Quote word for word the lines below, beginning with the first and ending with the one that has "Given: Collapse the". Drop the pictures.

MATERIAL SUPPLIED START

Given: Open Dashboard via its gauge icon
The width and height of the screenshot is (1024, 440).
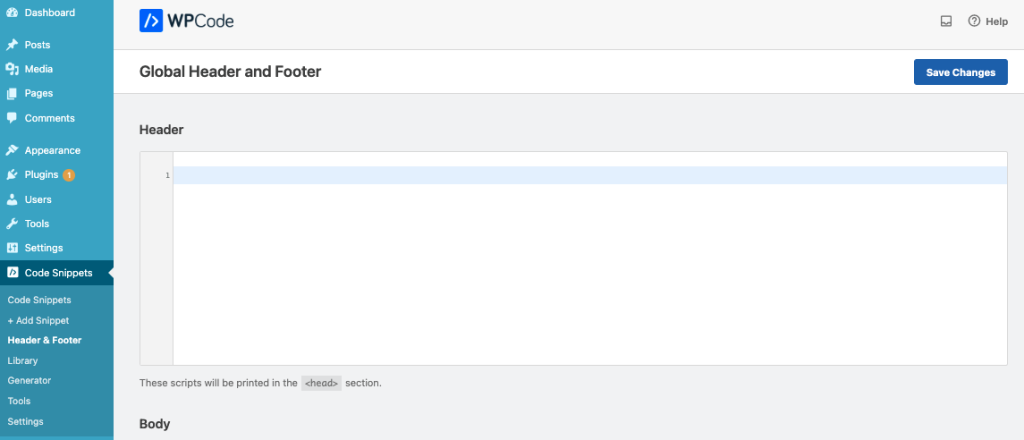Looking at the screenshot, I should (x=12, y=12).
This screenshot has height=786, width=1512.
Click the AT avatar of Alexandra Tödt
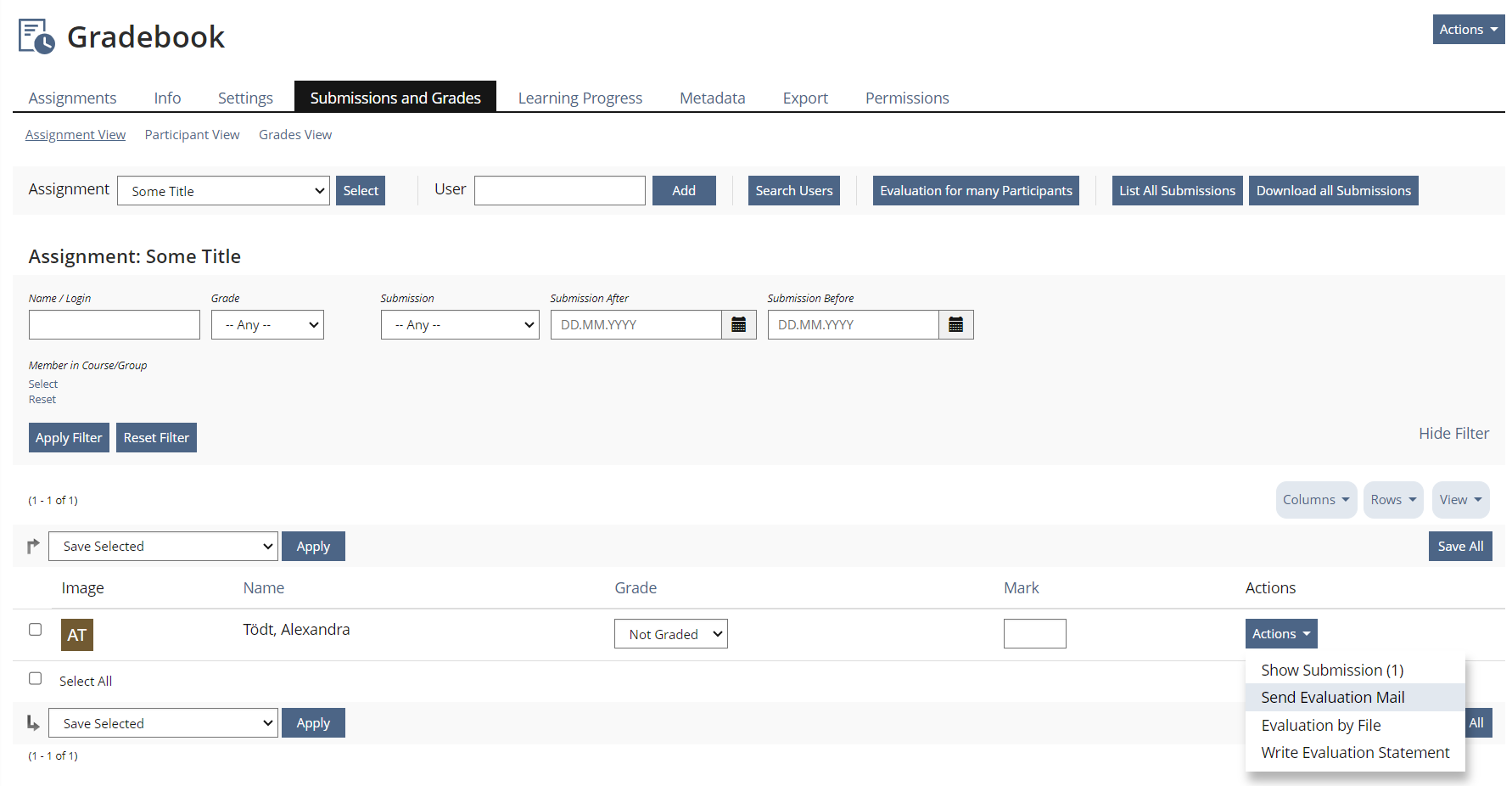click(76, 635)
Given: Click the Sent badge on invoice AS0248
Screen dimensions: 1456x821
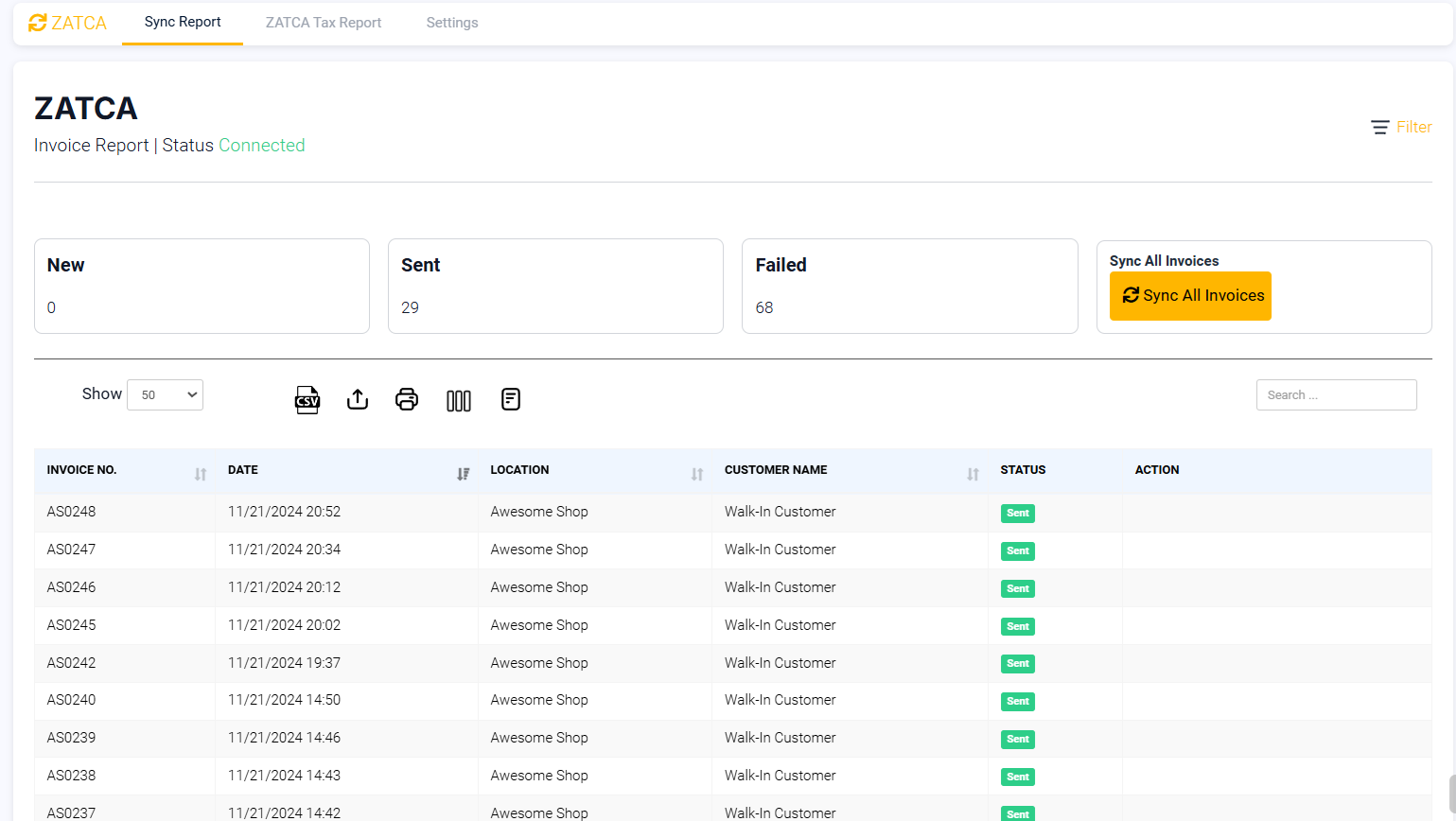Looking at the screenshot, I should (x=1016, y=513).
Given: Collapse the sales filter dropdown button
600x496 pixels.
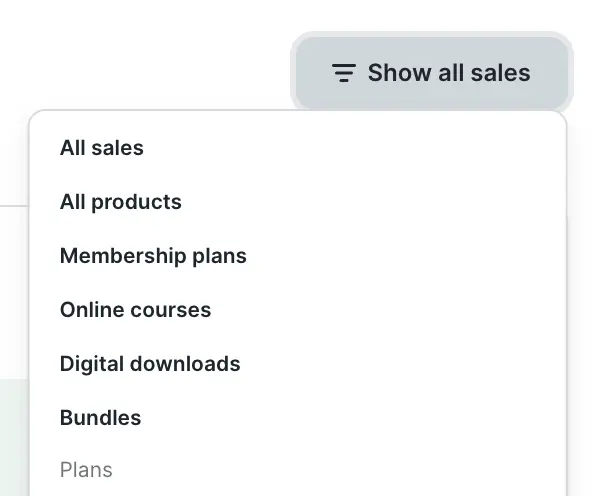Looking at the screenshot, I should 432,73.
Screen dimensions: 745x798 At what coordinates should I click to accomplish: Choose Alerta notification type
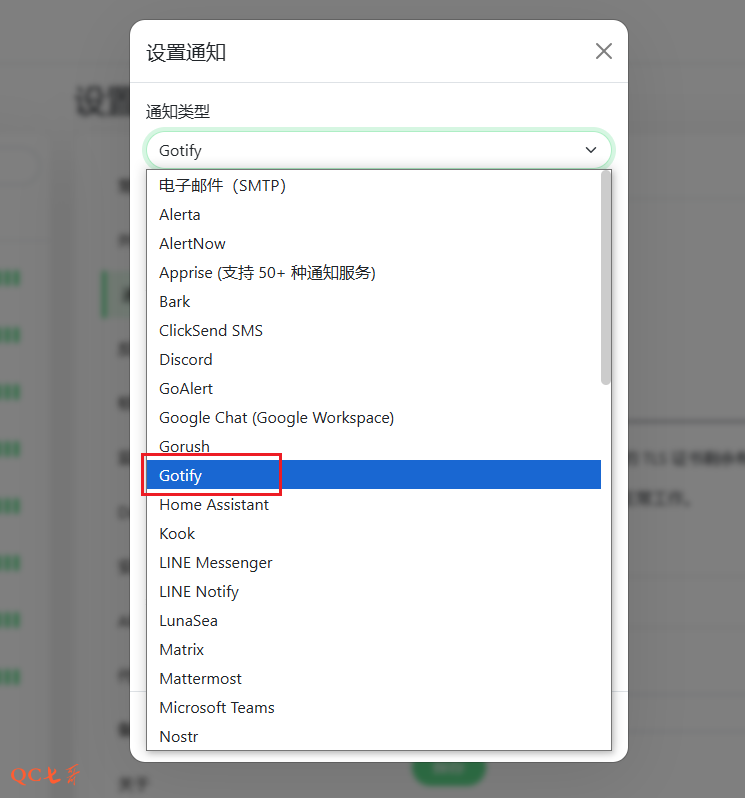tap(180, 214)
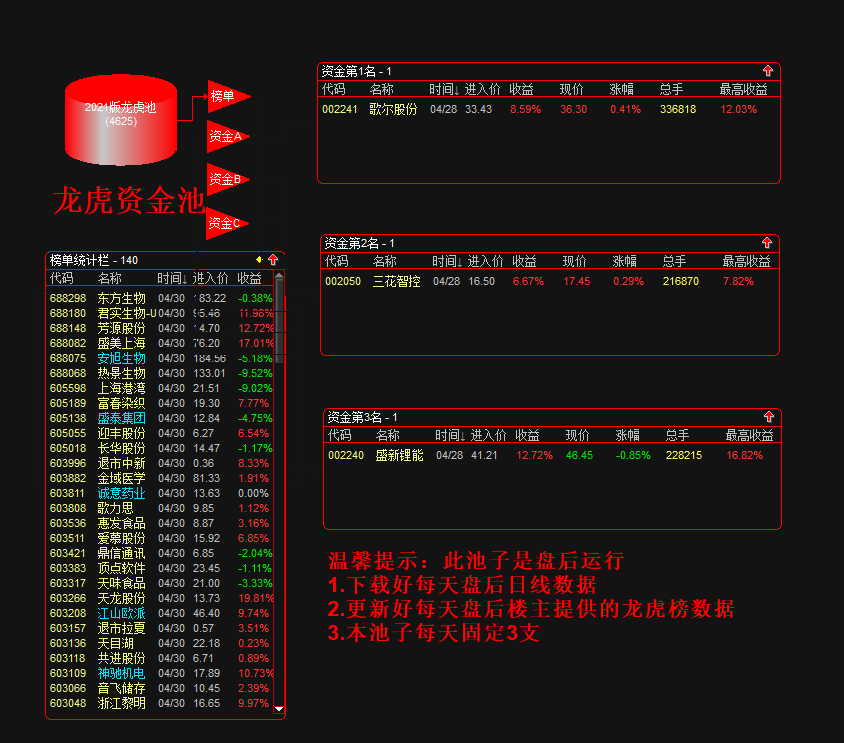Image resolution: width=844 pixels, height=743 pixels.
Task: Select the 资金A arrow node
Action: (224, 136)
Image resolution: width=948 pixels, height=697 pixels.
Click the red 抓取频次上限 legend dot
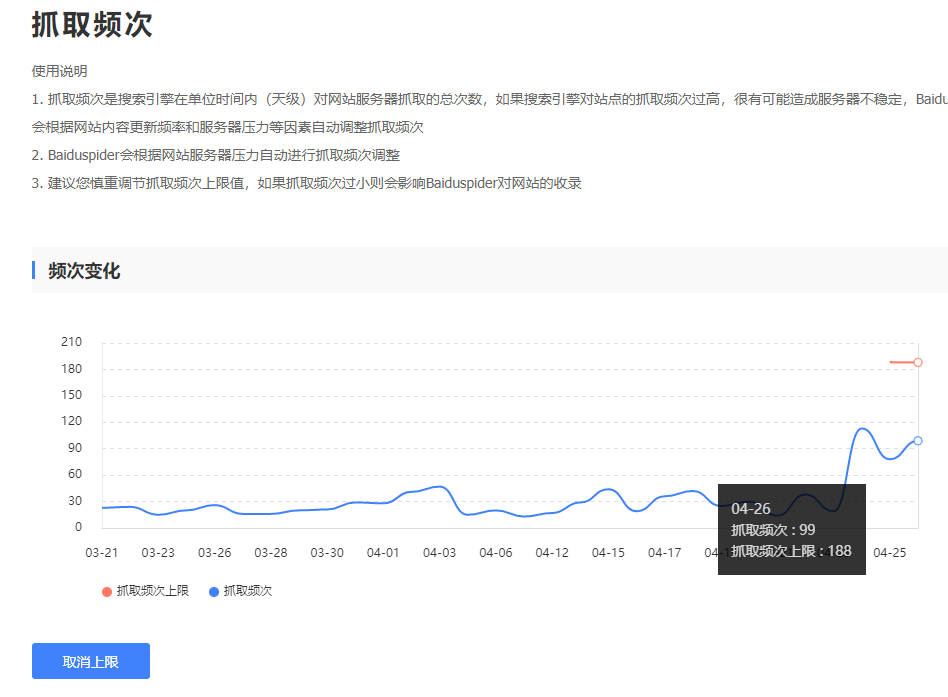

MATERIAL SUPPLIED END

[RESPONSE TO THIS TASK]
Given: Open Dashboard via its gauge icon
The width and height of the screenshot is (1024, 440).
Looking at the screenshot, I should (x=12, y=12).
This screenshot has height=786, width=1512.
Click the AT avatar of Alexandra Tödt
click(76, 635)
Given: Click the Sent badge on invoice AS0248
Screen dimensions: 1456x821
Looking at the screenshot, I should (x=1016, y=513).
Given: Collapse the sales filter dropdown button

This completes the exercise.